繰り返すと、左上・個の象限は仏教精神と近代を統合できるような、非常に統合的な理性を持ったリーダー・リーダー群がいる。
特に国王陛下はイギリスの大学に留学をして、西洋的近代のこともちゃんと勉強しているのですが、そのまま採り入れるのではなく「ゆるやかな近代化」という発想をしておられて、国王が、ちゃんと環境を守って、国民みんなが幸せになれるように、こういうことをやろうと言った時、やりましょうと国民がすぐに合意できるような基盤になる大乗仏教的な価値観の共有が行なわれている。つまり、左下の集団の象限の条件も調っている。
問題意識のある方のために一言だけ言っておくと、ブータンは何も問題がないのか、スウェーデンは何も問題がないのか、ということですが、もちろんあります。
それについて「ここはどうなんだ」という質問が出てきたら言いますが、「そこはうまくやっているとしても、ここはダメじゃないか」とケチをつけ、「日本は全体としてダメだとしても、こういういいところもある」といったいわば自己防衛的な言い方をしても何の生産性もないと思います。
ブータンもスウェーデンも、別に神業ではないので、抱えている問題はあるようです。
しかし、全体としては、エコロジカルに持続可能な国に向かって、日本よりははるかに先に行っている、全体が合意して計画的・意図的にしっかりと歩みを進めている、という評価はしていいと私は考えています。
そこで、右下象限の伝統的な農村共同体がしっかり残っているところに、右上象限の近代的な技術をゆっくりと入れていくという政策ですから、例えば流通のための国道を作るなどのことも少しずつやっています。
けれども、やること一つ一つについて「環境を破壊しないか。周りの生命を傷つけないか」と慎重に気配りしているようです。
典型的なエピソードとして、渡りの鶴が来る谷の話があります。
その谷のこちらから向こうの村に電線を張って電気を通そうという話があった時、村の人たちに聞くと、「電線を張ったら、鶴が来る時、引っかかって死んだりすると可哀想だから、電気はいらない」と村人全員が合意したというエピソードがあるんです。
それで、援助する国が「では、どうするか」と考え、「では、地下を這わせます」と計画を立て直したら、「それなら、鶴たちは大丈夫ですね。だったら、通してください」ということになって、かなり何年も経って今やっと電灯がつくようになっているそうです。

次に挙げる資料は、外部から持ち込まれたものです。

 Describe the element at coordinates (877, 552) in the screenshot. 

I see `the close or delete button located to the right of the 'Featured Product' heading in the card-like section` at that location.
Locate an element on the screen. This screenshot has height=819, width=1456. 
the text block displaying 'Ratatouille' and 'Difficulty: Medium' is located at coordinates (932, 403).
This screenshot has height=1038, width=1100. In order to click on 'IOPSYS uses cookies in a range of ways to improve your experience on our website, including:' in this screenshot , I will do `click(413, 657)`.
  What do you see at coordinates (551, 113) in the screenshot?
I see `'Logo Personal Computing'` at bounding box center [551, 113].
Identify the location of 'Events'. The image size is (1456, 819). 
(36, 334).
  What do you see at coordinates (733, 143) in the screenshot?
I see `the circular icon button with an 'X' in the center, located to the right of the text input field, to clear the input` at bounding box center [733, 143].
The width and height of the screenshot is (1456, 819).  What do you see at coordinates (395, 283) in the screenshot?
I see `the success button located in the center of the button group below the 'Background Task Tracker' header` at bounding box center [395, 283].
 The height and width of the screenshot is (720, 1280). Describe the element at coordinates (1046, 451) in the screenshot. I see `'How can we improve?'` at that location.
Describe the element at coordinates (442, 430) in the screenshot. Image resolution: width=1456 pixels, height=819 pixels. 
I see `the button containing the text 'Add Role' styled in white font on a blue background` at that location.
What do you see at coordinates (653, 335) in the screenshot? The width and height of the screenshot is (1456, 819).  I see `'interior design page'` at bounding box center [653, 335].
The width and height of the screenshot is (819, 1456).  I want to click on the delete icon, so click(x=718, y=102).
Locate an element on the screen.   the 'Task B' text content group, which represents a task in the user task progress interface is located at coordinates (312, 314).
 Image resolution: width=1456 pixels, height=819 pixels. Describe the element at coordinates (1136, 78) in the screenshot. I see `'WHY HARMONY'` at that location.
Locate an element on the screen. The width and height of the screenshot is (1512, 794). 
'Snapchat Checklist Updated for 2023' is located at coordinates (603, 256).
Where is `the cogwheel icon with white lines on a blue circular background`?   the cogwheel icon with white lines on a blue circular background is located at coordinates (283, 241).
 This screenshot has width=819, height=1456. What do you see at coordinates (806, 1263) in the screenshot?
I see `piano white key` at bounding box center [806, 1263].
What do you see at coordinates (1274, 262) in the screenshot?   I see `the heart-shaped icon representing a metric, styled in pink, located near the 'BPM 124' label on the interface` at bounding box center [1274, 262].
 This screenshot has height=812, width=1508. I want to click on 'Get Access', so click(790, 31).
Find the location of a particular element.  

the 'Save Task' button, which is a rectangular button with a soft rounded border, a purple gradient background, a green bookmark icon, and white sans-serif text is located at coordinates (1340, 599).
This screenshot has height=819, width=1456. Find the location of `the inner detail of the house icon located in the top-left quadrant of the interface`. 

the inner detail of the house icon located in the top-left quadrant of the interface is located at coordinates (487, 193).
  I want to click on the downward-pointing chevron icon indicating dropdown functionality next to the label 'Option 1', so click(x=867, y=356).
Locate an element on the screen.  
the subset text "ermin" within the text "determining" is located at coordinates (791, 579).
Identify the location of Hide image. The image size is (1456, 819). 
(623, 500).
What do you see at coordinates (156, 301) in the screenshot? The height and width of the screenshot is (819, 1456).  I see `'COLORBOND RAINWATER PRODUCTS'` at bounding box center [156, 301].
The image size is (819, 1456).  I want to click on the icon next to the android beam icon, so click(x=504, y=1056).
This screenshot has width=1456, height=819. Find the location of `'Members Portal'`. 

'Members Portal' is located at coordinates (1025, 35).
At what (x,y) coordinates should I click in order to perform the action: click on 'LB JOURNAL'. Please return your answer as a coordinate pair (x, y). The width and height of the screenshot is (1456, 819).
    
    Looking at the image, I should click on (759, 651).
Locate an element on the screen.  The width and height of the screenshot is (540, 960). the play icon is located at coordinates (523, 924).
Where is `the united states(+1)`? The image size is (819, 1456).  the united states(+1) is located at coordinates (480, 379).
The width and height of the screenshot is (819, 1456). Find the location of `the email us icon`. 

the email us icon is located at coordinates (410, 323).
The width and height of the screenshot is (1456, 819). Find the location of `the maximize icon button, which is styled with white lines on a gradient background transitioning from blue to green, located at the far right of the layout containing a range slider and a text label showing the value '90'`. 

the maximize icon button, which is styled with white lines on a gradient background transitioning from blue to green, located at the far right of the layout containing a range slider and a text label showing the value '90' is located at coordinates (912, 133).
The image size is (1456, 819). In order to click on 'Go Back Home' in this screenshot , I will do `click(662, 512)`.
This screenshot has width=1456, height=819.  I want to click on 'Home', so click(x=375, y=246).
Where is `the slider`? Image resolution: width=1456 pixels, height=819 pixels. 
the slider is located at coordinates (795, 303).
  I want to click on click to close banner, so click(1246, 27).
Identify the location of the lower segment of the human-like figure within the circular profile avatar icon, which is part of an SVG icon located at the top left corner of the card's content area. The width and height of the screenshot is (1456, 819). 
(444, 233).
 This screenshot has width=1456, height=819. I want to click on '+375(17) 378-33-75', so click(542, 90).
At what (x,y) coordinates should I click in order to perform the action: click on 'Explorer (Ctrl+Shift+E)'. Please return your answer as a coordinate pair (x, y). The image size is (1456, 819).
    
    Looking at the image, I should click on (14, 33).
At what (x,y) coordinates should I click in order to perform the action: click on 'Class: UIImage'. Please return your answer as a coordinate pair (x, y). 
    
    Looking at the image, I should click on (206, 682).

つまり、村人全員が「私たちの家に電気がつくよりも鶴の命のほうが大事だ」と思っているという国らしいです。すばらしい国ですよね。
でも、日本も江戸時代にはかなりそういうところがあったのではないかと思うんですけどね。
こういうリーダーがいて(左上)、こういう国民性がある(左下)ために、環境を破壊しない範囲で近代的な技術(右上)だけを入れましょう、社会システムの近代化もするけれどゆるやかにやりましょう(右下)、ということが成り立つ。これがブータンの全体像です。
小さいからではなく4象限の条件が揃っているから
全体像の話が先になりましたが、ブータンというのはこういうところにある小さな国です。
スウェーデンについてもブータンについても、こういう話をすると、非常にしばしば、「スウェーデンは小さな国だからできたんだろう」「ブータンは小さい国だからできるんだろう」と言う人がいます。
会として私たちがそういう方たちに答えるのは、「これは規模の問題ではありません。システムの問題です」ということです。
さらに私個人の考えを言えば、しかも、そういうシステムを作ることを可能にする「4つの象限の要素が揃っているからだ」ということです。
だから、4象限の条件が揃えば人口1億2千万の日本でもできるはずですが、今のところ残念ながら4分の1しか調っていないように見えます。
右上象限の、世界に誇っていい、といっても最近ちょっと遅れをとりつつある環境技術はあるのですが。
左下の文化という面では、一定数の市民のみなさんが環境にやさしい生活をしようとか真面目に思ってはいるのですが、「それどころじゃない」と当面の経済・生活に気持ちが集中しているリーダーや市民の数のほうが多くて、残念ながら質量とも足りないと思います。
ただ、「足りない」のはまったく「ない」ということではなく一定程度「ある」ということで、不足分を足していけばいいわけですから、絶望したりあきらめたりする必要はありません。